Sunday, April 22, 2012

Going "Green"


Environmental consciousness has been at the forefront of society for a while and it helped create the rise of use in public transit from 2003 to 2008. While the environmental movement isn’t new, it cannot be marginalized. Going "green" has been a term that I've heard since birth. The public of the 21st century is definitely well aware of the benefits of mass transit towards the environment: “Transit has been sold as a way to solve…air quality and other environmental problems and make places more livable” says Genevieve Giuliano of University of Southern California’s School of Policy, Planning and Development (Bellitteri,52).  One of the ways mass transit is “sold” or advertised is to appeal towards people’s desire to be environmentally friendly. 
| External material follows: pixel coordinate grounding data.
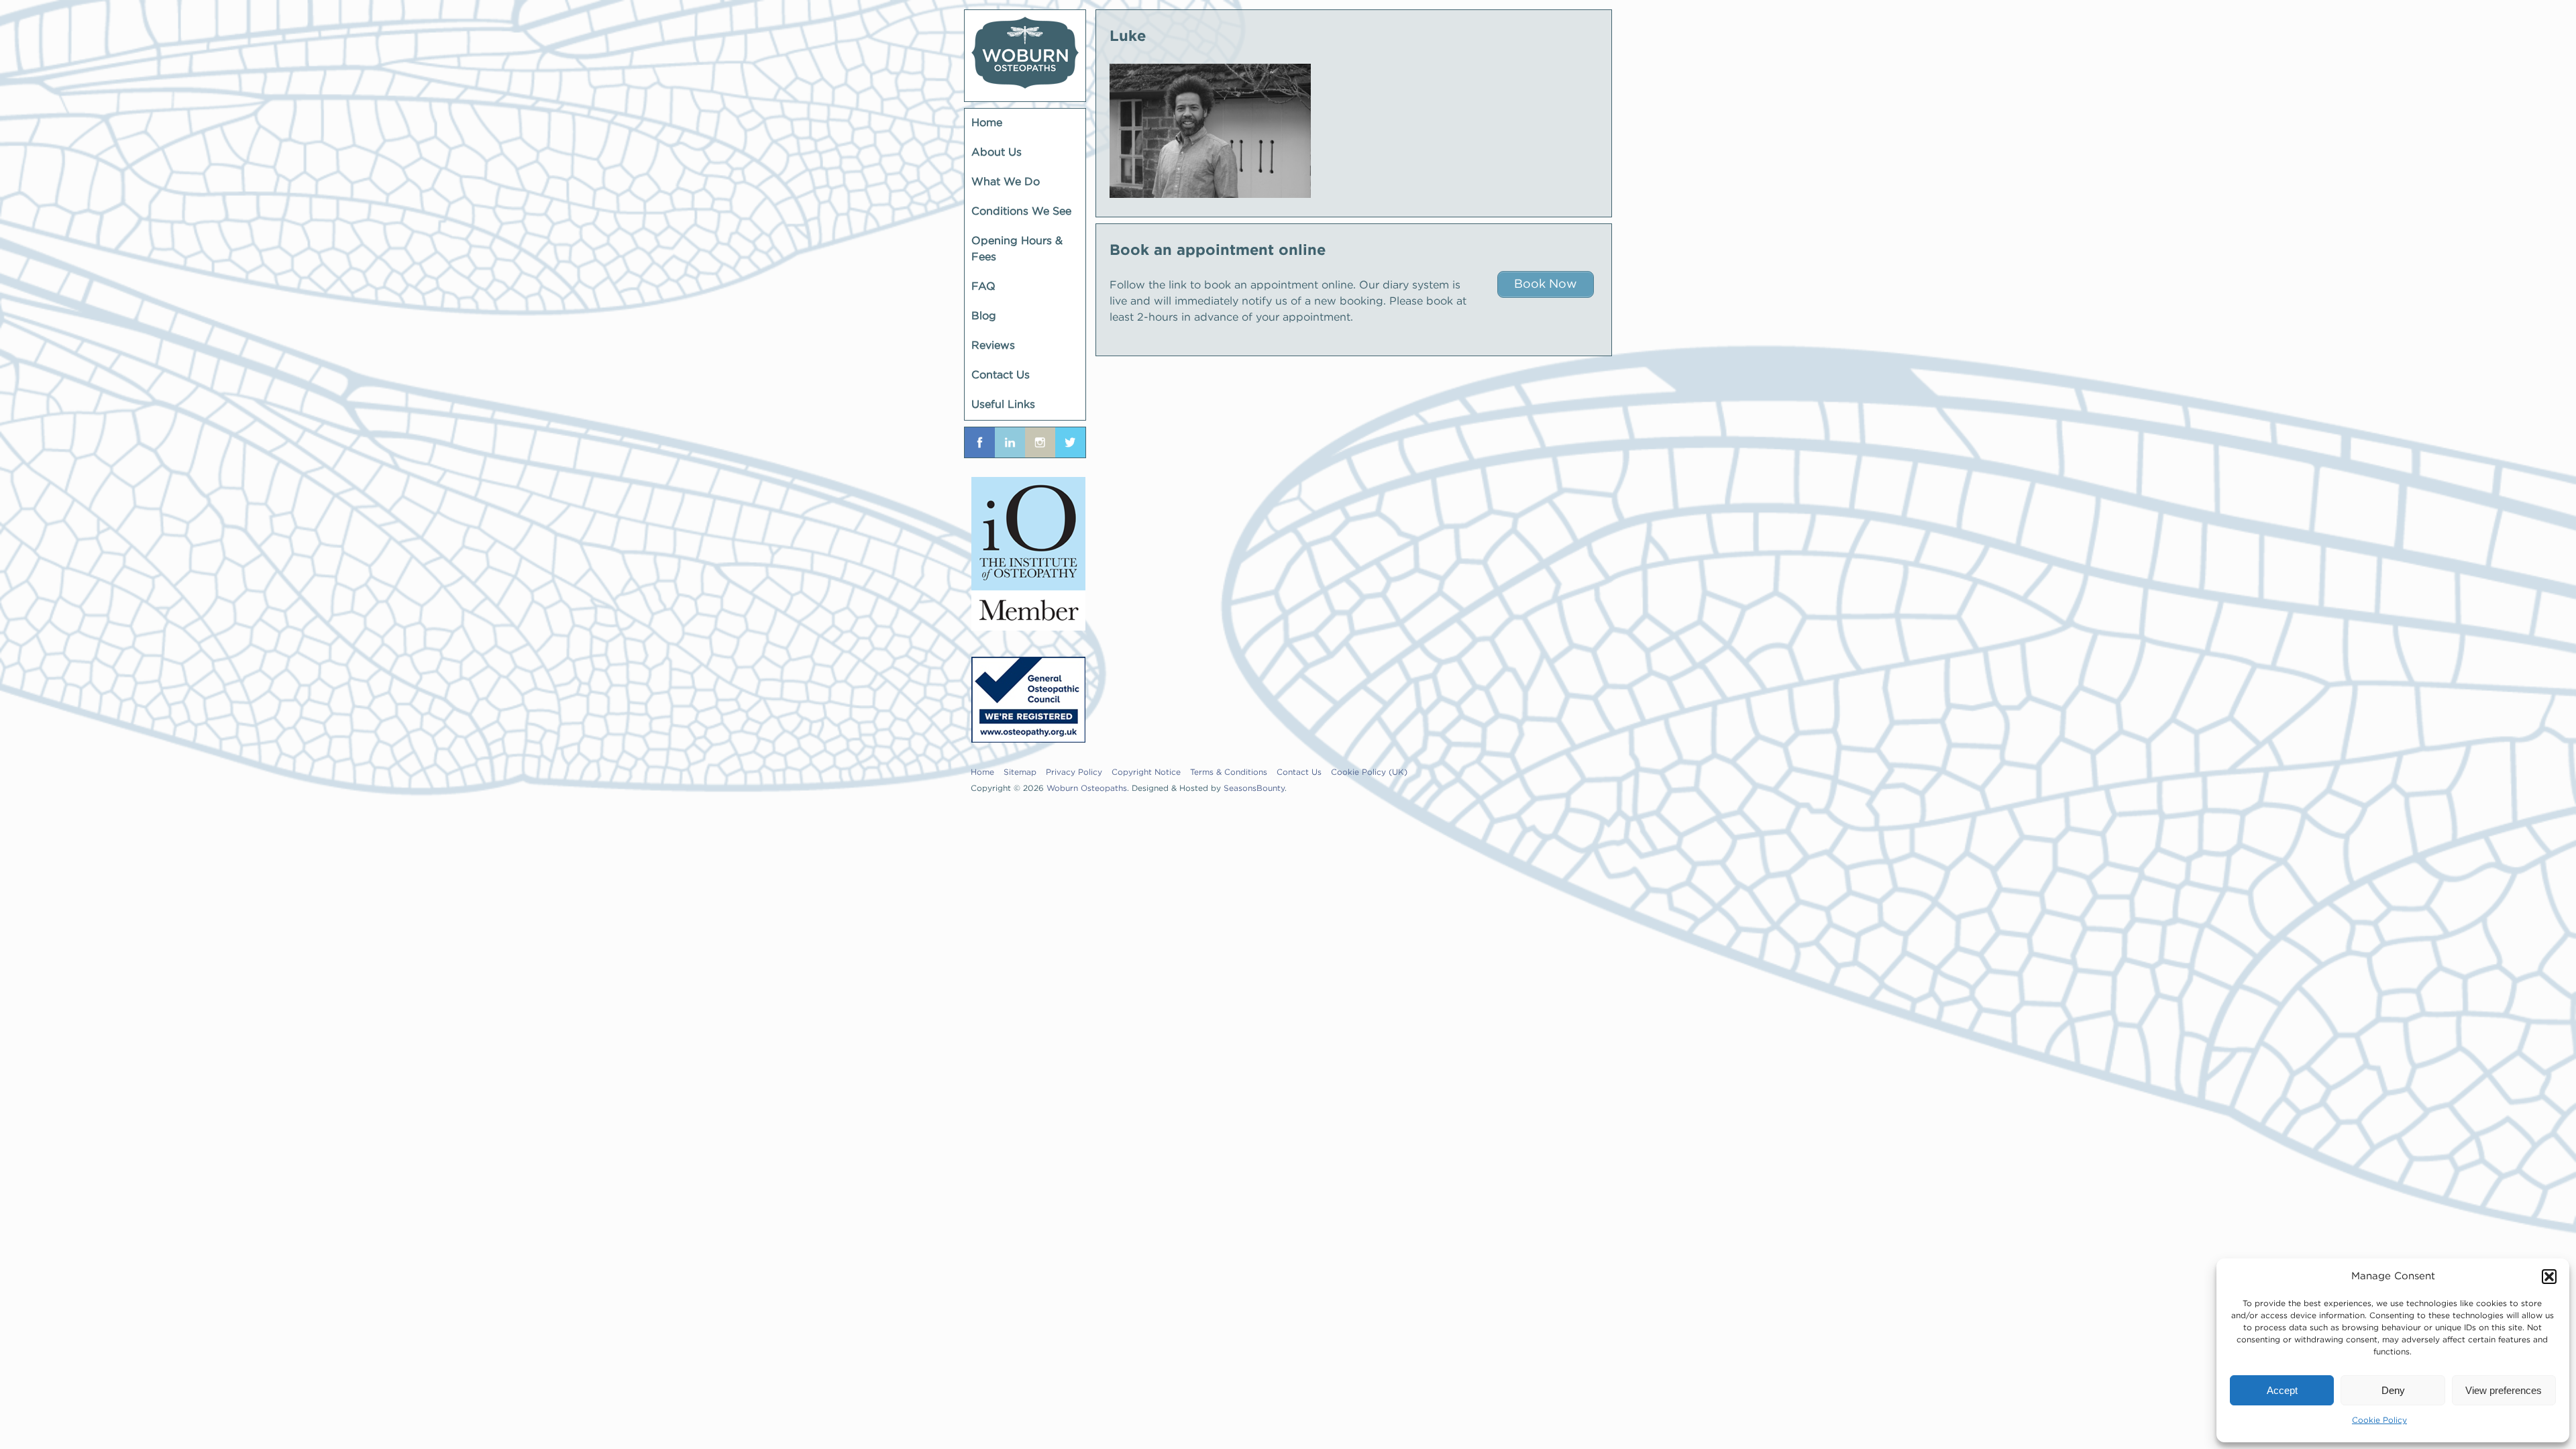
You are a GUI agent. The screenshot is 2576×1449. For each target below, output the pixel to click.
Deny (2393, 1390)
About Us (996, 153)
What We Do (1005, 182)
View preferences (2503, 1390)
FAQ (983, 287)
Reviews (993, 346)
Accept (2282, 1390)
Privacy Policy (1074, 772)
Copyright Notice (1146, 772)
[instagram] (1040, 442)
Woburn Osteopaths (1086, 788)
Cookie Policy (2379, 1420)
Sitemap (1020, 772)
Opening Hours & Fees (1017, 249)
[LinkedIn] (1010, 442)
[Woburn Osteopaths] (1025, 55)
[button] (2549, 1276)
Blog (983, 316)
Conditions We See (1021, 212)
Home (986, 123)
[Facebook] (980, 442)
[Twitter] (1070, 442)
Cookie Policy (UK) (1369, 772)
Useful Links (1003, 405)
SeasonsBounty (1254, 788)
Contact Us (1000, 375)
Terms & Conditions (1228, 772)
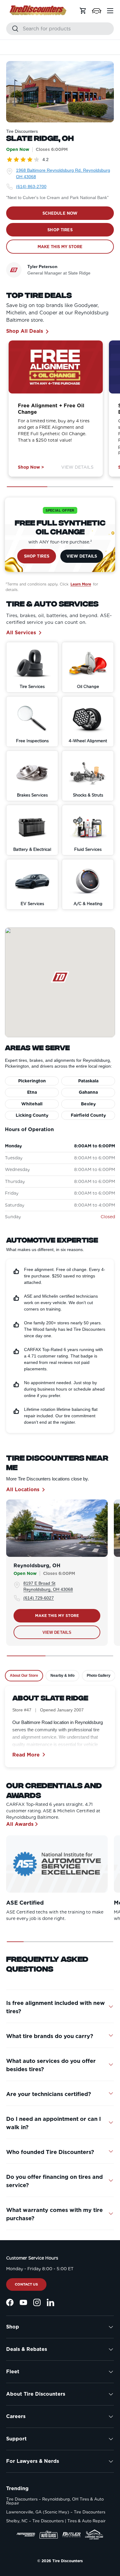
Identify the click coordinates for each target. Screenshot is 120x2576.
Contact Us (26, 2284)
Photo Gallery (98, 1675)
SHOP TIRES (59, 230)
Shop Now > (31, 467)
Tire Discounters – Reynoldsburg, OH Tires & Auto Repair (55, 2501)
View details (57, 1632)
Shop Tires (36, 556)
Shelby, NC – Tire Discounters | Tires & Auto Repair (56, 2521)
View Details (77, 467)
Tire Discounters (67, 2561)
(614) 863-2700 (31, 186)
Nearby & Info (62, 1675)
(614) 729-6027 (38, 1597)
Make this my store (57, 1615)
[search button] (12, 29)
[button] (96, 10)
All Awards (20, 1824)
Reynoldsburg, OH (37, 1565)
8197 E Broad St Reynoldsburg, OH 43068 (48, 1586)
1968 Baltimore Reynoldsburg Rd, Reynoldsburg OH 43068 (63, 173)
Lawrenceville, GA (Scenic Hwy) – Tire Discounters (55, 2512)
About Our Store (24, 1675)
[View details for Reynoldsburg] (57, 1528)
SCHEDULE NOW (60, 213)
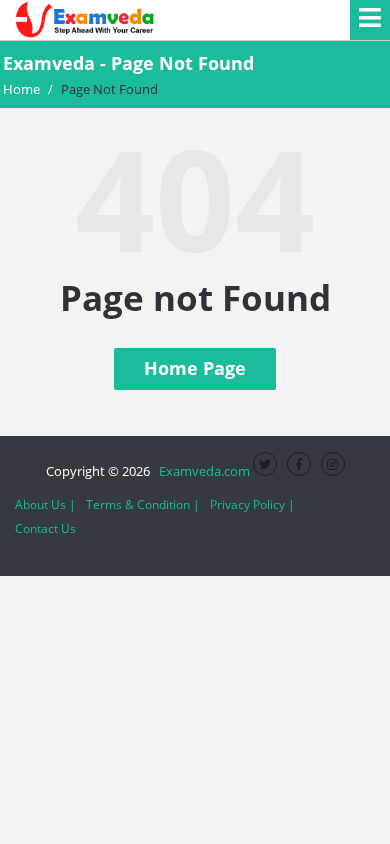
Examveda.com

According to the APTA, each year transit cuts “4.2 billion gallons of gasoline and carbon dioxide emissions by 37 million metric tons” (19). This is over a year however. 20 pounds of carbon dioxide emissions can be trimmed by a single day of riding transit rather than driving (Bellitteri, 62). That’s a lot of pollution saved riding mass transit, not something easily pushed to the background. Thus, while environmental consciousness was not the largest force behind the mass transit boom in 2008, it is an important one. 

But, was going "green" a big enough push for people to move to mass transit?